Maternal iron deficiency identifies critical windows for growth and cardiovascular development in the rat postimplantation embryo

Imbalances in nutrition during pregnancy can lead to long-, as well as short-term consequences, a phenomenon known as fetal programming. However, there is little information about when the fetus is most sensitive to its environment during gestation. We hypothesize that different fetal systems are most vulnerable to nutritional stress during periods of maximal growth and differentiation. We used iron (Fe) deficiency, which causes hypertension in the offspring, to test this hypothesis. We examined development between embryonic day (E) 10.5 and 12.5, when cardiovascular development is maximal, using whole embryo culture. Female rats were fed Fe-deficient or control diet for 4 wk before mating and up to E10.5. The embryos were cultured for 48 h in 95% rat serum collected from males fed either a control or Fe-deficient diet.

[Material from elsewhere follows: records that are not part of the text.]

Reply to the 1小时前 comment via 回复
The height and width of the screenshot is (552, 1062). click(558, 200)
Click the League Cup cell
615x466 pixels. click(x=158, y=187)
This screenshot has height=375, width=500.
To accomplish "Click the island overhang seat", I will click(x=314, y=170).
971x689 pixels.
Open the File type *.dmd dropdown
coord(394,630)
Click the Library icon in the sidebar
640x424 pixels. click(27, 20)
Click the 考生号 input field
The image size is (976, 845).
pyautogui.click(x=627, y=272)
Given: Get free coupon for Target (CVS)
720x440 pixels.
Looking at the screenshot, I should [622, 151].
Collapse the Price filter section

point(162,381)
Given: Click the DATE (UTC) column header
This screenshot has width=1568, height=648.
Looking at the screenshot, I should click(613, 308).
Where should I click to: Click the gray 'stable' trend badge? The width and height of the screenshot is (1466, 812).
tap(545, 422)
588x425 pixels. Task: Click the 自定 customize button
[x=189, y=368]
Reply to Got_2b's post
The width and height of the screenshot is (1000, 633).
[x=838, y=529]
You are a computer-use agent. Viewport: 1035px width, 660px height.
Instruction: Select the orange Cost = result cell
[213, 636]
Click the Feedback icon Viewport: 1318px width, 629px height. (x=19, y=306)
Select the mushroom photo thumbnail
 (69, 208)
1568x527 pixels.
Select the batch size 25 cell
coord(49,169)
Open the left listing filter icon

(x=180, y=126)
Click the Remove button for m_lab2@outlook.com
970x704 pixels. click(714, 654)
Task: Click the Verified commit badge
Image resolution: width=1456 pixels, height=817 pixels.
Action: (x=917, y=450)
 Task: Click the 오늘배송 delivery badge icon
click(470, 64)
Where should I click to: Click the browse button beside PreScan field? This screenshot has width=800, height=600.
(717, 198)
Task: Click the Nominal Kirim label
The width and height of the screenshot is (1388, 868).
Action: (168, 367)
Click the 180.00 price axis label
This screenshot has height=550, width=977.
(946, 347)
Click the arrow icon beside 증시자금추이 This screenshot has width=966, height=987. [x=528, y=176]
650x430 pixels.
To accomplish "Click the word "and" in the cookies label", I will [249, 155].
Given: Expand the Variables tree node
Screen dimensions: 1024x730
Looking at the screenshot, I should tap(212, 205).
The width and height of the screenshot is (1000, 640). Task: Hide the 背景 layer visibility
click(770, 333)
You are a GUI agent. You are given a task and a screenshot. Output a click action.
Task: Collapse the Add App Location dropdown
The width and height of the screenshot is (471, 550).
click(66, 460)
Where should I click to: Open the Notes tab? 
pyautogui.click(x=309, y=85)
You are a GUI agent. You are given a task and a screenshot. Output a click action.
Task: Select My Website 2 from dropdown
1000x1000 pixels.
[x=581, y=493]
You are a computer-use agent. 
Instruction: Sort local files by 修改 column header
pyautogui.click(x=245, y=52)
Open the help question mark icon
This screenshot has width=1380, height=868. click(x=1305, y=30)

Growth was impaired and heart size increased in embryos taken from Fe-deficient mothers and cultured in deficient serum compared with control embryos cultured in control serum. To test whether restoring normal Fe levels could reverse these effects, we cultured embryos from control and deficient dams in either control or deficient medium. The yolk sac circulation of embryos from dams fed either diet cultured in deficient medium was less developed, with a thinner and less branched network than that in all embryos cultured in control serum. The heart was enlarged in embryos of deficient dams cultured in deficient serum compared with the heart size of those cultured in control serum. Culturing embryos in control serum reversed these changes. We conclude, therefore, that this period of cardiovascular organogenesis is one of the sensitive windows during which optimal Fe status is critical for normal development.